I am having trouble understanding the whole "source/sink" deal.

Does "source" mean draw 25mA from the chip (output)?
Does "sink" mean the chip can draw (input) 25mA? :?:

Let's say, at 5V, 25mA, R would need to = 200 Ohms, right?
If R = 50 ohms, the chip would try to output 100mA (and burn up?)?
If R = 250 ohms, the chip would only output 20mA?

Sorry if this sounds trivial, but for some reason I am having a hard time getting it! :cry:

Thanks!
 

evandude

New Member
source means to supply current from Vdd
sink means to send current to ground

basically, when a pin is HIGH, it can only supply that much current at 5v (or whatever the high level voltage is)
similarly, when the pin is LOW, it can only accept that much current flowing to ground.

the chip won't burn up in your example... it can only source/sink that much current, you don't need to go limiting anything... it's not going to source or sink more than that, unless maybe you do something nasty to it, like connect a really high voltage or some strange load to it.

think of it like this if it helps: when the pin is held HIGH, it's like that pin is internally connected through a resistor to Vdd... or if it's held LOW, it's like it's connected through a resistor to ground...

both source and sink refer to OUTPUT. when a pin is configured as an INPUT, it appears as a very high impedance, and so only a very minimal amount of current will be allowed to flow into or out of it.
 

ivancho

New Member
I believe you can damage the pin if you try to pull too much current out of it.... like lets say you connect a motor to be driven by a PIC's pin.

You also have to check that a port as a whole also has a maximum allow sink/source current.
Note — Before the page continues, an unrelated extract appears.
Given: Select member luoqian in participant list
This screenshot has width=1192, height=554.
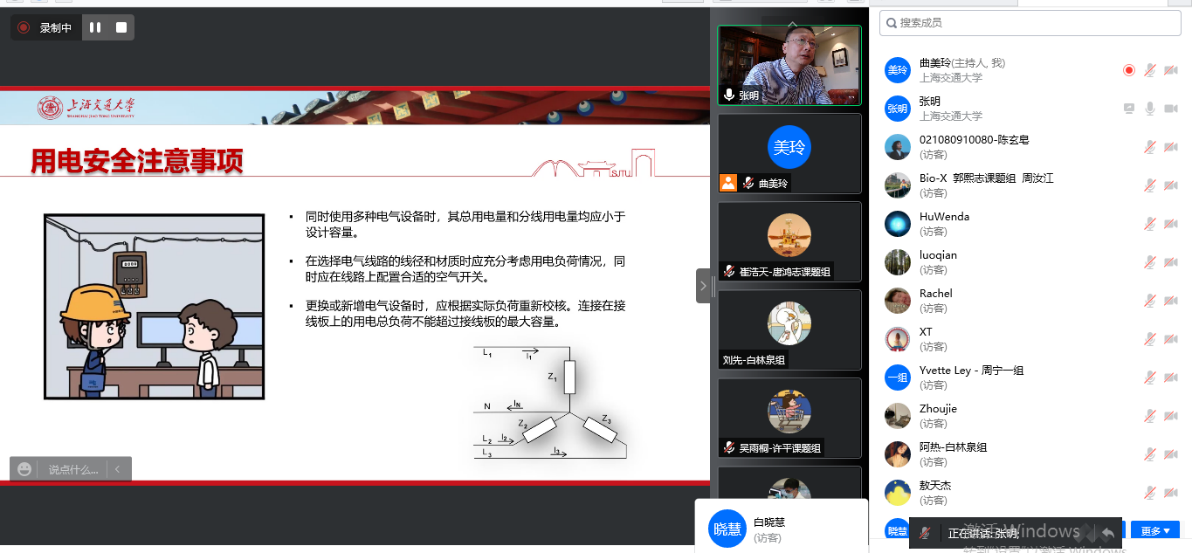Looking at the screenshot, I should tap(938, 262).
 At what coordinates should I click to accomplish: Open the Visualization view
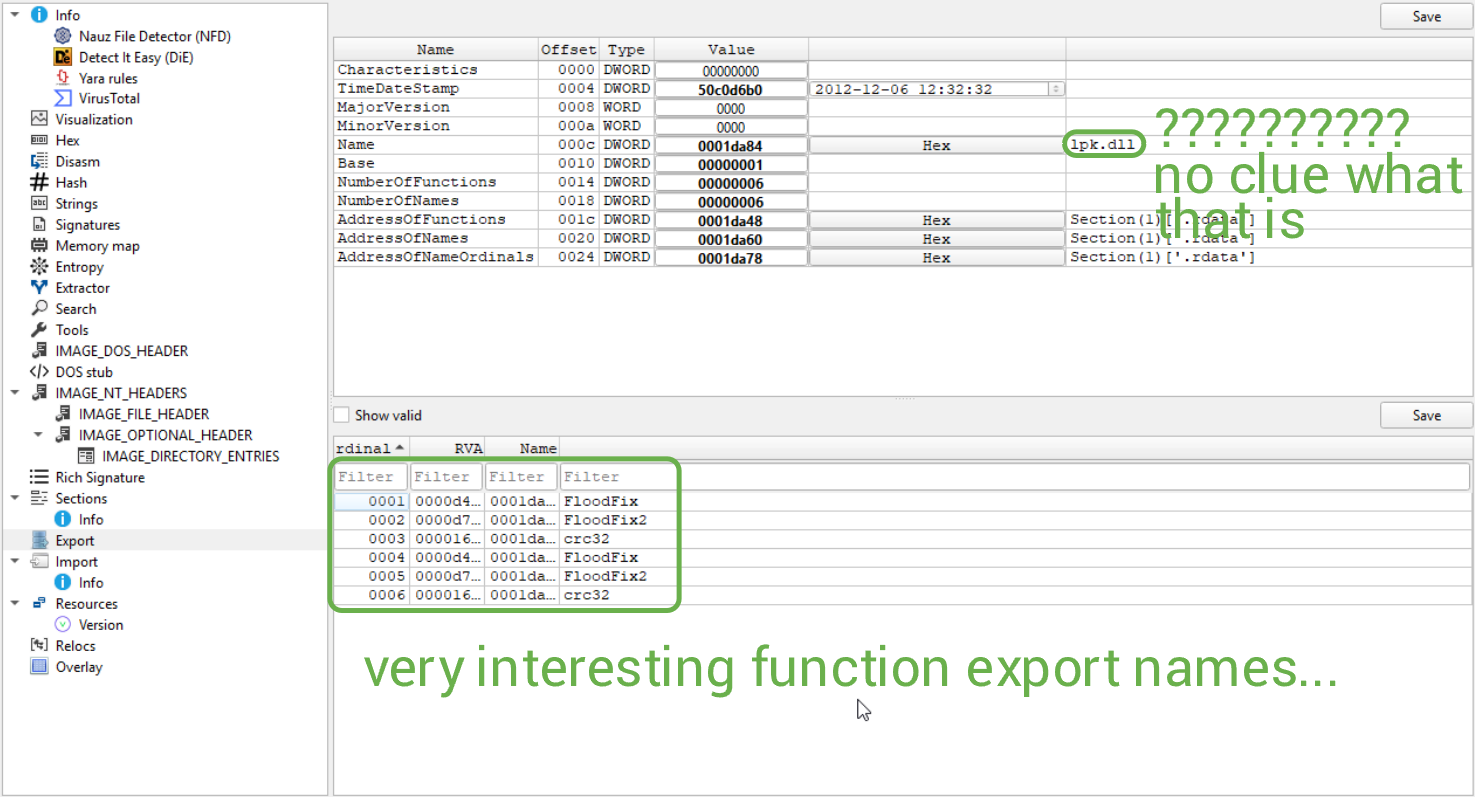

I think is somewhere in the 100mA value.

If you have a whole bunch of signals going out you should have a good idea of what current those signals pull. Say if you connect two PICs together, the one recieving will have a high impedance therefore consuming very little current, which is supplied by the PIN so no resistor needed, but if you have something else you should limit the current flow to make sure and keep it safe.

Ivancho
 

Deagol_the_Dead

New Member
Ok, to use Ivancho's example, theoretically, if I had a 3V motor, that only drew 25mA it should be OK, BUT if I had a 3V motor that drew 1 Amp, then we would hurt the PIC?

I am trying to figure out what would be the best way to calculate suitable loads for PIC outputs.

Thanks!
 

Exo

Active Member
evandude said:
the chip won't burn up in your example... it can only source/sink that much current, you don't need to go limiting anything... it's not going to source or sink more than that, unless maybe you do something nasty to it, like connect a really high voltage or some strange load to it.

You CAN damage the chip. The chip does not limit the current at 25mA. Its the maximum it can give without beeing damaged. if you try to sink/source more it will be damaged.
 

Exo

Active Member
Deagol_the_Dead said:
Ok, to use Ivancho's example, theoretically, if I had a 3V motor, that only drew 25mA it should be OK, BUT if I had a 3V motor that drew 1 Amp, then we would hurt the PIC?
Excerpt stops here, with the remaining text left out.